Необходимо тем не менее отметить, что отношения между миграцией и безопасностью очень сложные и не ограничиваются лишь угрозой идентичности Европы. Деятельность мигрантов нередко ассоциируется с криминалом, наркотрафиком и организованной преступностью. Хотя ряд исследователей, например Т. Фаист, работающий в департаменте социологии Центра по изучению миграции, гражданства и развития Университета г. Бифель-да (ФРГ), считают, что эта связь преувеличена (6).

Мигранты часто воспринимаются как экономическая угроза, особенно в условиях высокого уровня безработицы и замедления экономического роста. Местные жители опасаются, что приток мигрантов будет способствовать понижению заработной платы, повысит безработицу среди граждан страны, увеличит стоимость жилья и потребительских товаров. Часто считается, что мигранты являются обузой для системы социального обеспечения принимающих стран. Главная причина такого подхода - это убеждение, то иммигранты не являются частью «нас», поэтому они не должны полно-

стью пользоваться преимуществами системы социального обеспечения (10).

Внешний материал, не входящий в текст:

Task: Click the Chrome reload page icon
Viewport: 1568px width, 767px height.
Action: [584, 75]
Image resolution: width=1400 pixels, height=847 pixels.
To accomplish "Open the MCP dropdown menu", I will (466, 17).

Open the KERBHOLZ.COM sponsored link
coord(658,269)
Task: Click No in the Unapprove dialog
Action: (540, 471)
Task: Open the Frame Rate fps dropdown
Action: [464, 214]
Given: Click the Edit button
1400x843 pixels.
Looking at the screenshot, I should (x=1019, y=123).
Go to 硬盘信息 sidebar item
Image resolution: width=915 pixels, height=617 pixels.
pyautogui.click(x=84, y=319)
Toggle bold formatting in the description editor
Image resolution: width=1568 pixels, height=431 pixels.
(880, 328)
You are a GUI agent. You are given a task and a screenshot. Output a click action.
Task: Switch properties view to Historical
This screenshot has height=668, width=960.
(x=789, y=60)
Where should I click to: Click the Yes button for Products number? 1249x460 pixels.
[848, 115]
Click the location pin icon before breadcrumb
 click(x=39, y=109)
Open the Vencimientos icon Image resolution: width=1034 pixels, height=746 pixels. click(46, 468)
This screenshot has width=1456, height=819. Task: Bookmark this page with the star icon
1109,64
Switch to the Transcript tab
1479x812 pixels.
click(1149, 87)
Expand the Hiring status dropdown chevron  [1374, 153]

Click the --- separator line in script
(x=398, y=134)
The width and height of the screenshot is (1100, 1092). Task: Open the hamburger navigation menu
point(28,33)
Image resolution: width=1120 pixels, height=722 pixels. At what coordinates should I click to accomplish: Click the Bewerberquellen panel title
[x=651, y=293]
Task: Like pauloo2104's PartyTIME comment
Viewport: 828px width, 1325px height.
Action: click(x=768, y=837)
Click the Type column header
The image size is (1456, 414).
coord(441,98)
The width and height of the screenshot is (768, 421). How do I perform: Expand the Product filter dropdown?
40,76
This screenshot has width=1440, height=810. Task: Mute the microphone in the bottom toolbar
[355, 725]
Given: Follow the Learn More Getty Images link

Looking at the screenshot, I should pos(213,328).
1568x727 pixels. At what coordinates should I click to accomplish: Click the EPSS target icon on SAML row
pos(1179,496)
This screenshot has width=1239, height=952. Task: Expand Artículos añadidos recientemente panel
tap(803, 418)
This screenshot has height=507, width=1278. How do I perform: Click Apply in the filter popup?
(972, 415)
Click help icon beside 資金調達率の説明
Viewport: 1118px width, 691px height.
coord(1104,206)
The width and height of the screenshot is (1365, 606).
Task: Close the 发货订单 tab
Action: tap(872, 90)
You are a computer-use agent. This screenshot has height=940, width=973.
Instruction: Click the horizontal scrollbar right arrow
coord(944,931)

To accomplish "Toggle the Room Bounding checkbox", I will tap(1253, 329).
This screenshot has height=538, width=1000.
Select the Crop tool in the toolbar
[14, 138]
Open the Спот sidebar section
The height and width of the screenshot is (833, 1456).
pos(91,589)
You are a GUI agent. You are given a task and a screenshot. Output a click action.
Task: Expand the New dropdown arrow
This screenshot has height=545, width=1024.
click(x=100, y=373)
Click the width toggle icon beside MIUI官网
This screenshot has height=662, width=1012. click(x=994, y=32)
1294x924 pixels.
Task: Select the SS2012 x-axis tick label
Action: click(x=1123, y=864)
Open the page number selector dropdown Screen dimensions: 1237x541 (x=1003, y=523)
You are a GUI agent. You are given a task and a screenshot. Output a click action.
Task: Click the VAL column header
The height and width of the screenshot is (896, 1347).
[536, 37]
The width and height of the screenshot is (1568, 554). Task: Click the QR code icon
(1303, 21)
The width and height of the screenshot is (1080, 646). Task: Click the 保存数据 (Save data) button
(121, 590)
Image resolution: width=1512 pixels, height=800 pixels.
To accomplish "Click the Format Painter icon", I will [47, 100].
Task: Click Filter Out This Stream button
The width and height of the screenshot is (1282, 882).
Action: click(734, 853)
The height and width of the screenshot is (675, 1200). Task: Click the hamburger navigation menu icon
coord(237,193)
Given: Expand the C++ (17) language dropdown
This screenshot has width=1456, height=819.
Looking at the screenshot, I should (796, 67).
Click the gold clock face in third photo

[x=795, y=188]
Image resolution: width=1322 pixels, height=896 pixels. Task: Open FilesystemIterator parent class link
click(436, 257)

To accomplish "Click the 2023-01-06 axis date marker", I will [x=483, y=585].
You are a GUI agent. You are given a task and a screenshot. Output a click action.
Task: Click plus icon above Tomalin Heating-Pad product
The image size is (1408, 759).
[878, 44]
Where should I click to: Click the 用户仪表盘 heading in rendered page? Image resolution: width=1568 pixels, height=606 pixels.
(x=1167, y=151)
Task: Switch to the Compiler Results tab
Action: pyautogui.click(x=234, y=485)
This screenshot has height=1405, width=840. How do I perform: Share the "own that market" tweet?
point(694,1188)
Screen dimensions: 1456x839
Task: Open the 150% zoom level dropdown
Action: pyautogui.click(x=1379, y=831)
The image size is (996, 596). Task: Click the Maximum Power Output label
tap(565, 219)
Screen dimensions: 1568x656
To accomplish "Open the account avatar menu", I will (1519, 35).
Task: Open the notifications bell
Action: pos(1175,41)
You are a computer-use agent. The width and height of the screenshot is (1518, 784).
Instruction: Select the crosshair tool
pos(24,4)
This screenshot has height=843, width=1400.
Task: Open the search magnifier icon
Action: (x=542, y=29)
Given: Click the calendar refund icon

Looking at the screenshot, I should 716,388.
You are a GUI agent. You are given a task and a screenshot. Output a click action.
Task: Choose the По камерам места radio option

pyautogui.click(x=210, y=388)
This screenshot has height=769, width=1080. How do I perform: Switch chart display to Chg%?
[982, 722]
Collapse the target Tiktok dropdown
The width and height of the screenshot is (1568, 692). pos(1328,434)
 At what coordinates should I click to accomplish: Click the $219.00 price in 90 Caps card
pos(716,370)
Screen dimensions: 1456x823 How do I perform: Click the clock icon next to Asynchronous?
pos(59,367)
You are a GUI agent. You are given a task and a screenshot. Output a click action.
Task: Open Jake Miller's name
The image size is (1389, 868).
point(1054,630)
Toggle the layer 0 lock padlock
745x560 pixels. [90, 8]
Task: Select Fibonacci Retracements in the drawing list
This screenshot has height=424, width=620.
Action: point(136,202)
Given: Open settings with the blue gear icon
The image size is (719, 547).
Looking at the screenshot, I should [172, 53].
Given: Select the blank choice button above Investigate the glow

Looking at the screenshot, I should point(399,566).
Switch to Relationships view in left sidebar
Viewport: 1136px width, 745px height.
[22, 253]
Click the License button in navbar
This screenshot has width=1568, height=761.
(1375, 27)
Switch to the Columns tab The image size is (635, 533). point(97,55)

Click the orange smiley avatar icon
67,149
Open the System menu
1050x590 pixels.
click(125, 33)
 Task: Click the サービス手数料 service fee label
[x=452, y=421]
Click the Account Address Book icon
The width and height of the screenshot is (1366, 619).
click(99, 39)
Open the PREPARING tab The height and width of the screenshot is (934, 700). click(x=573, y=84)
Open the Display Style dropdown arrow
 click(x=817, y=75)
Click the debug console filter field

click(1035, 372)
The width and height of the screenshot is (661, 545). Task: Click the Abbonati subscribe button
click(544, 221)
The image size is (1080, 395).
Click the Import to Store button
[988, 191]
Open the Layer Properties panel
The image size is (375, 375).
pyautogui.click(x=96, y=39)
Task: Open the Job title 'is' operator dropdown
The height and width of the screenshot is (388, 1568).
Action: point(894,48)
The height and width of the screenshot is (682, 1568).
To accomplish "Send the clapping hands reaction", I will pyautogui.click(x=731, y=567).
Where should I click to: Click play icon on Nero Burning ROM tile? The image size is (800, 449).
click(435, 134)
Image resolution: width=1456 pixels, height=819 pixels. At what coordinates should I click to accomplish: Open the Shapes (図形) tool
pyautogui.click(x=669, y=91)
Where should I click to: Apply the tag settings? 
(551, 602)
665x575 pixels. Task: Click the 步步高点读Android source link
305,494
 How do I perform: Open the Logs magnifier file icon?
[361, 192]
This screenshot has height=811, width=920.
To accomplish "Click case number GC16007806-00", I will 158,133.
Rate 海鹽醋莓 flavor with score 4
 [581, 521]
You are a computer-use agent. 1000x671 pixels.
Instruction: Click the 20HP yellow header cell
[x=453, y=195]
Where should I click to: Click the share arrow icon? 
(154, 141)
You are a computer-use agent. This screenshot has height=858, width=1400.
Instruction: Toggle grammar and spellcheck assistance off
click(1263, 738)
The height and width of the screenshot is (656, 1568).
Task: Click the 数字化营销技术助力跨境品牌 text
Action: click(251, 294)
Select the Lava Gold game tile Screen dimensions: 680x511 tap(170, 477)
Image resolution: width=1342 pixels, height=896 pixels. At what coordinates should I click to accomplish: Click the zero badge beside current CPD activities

В глазах европейцев мигранты представляют собой политическую угрозу. Их связь с родиной может влиять на двусторонние отношения между принимающей страной и страной происхождения. Диаспора может оказывать давление на страну пребывания при проведении ею политики в отношении родины мигрантов. Но еще большую озабоченность европейцев вызывает стремление мигрантов утвердить свои позиции во властных структурах страны пребывания. Как замечает исследователь из Университета г. Гента (Бельгия) С. Земни, «классическая идея, что только граждане являются частью политического сообщества, постепенно размывается» (23, с. 237).

Поскольку общественная безопасность касается именно общества, а не государства, угрозы безопасности существуют на всех уровнях международной системы и взаимодействуют с представлениями о безопасности в различных сферах. В Европе в области миграции социальная безопасность переплетается с политической и экономической, притом нередко они приходят в столкновение. Например, экономический рост зависит от уровня миграции, который в то же время может представлять опасность для сохранения консенсуса внутри общества, особенно в тех странах, где общественное согласие и так непрочное.

М. Вайнер выделил пять категорий мигрантов, которые могут рассматриваться в качестве угрозы для страны пребывания: оппоненты режима; создающие политический риск для принимающей страны; представляющие угрозу культурной идентичности; являющиеся социальной или экономической обузой; индивиды, которые у себя на родине считаются опасными (12, с. 10-18). Дж. Хусманс выявил три типа угроз общественной безопасности со стороны миграции: возможное нарушение общественного порядка, вызов культурной идентичности и вероятная дестабилизация рынка труда (10, с. 752). П. О'Нейл (Высшие командные и штабные курсы в Шривенхэме (Великобритания) также рассматривает миграцию как угрозу общественной безопасности, подчеркивая ее отличия от угрозы государственной безопасности. Он утверждает, что общество - это социальная, культурная и психологическая структура, отличная от политического и юридического строения

государства. П. О'Нейл согласен с Б. Бьюзаном, который полагает, что общество - это социальное образование, придающее своим членам первичную идентичность (18, с. 324). Такое социальное образование - больше, чем социальная группа или сумма входящих в него членов. Оно должно обладать чувством социальной идентичности, чтобы конкурировать с территориальным государством как принципом политической организации. Примером такого социального образования является религиозная группа (например, мусульмане). Однако идентичность подвижна, и в разных странах население по-разному воспринимает угрозы ее изменения. И именно реакция населения определяет, будут ли предприняты меры обеспечения безопасности в смысле ликвидации или минимизации угрозы изменения идентичности.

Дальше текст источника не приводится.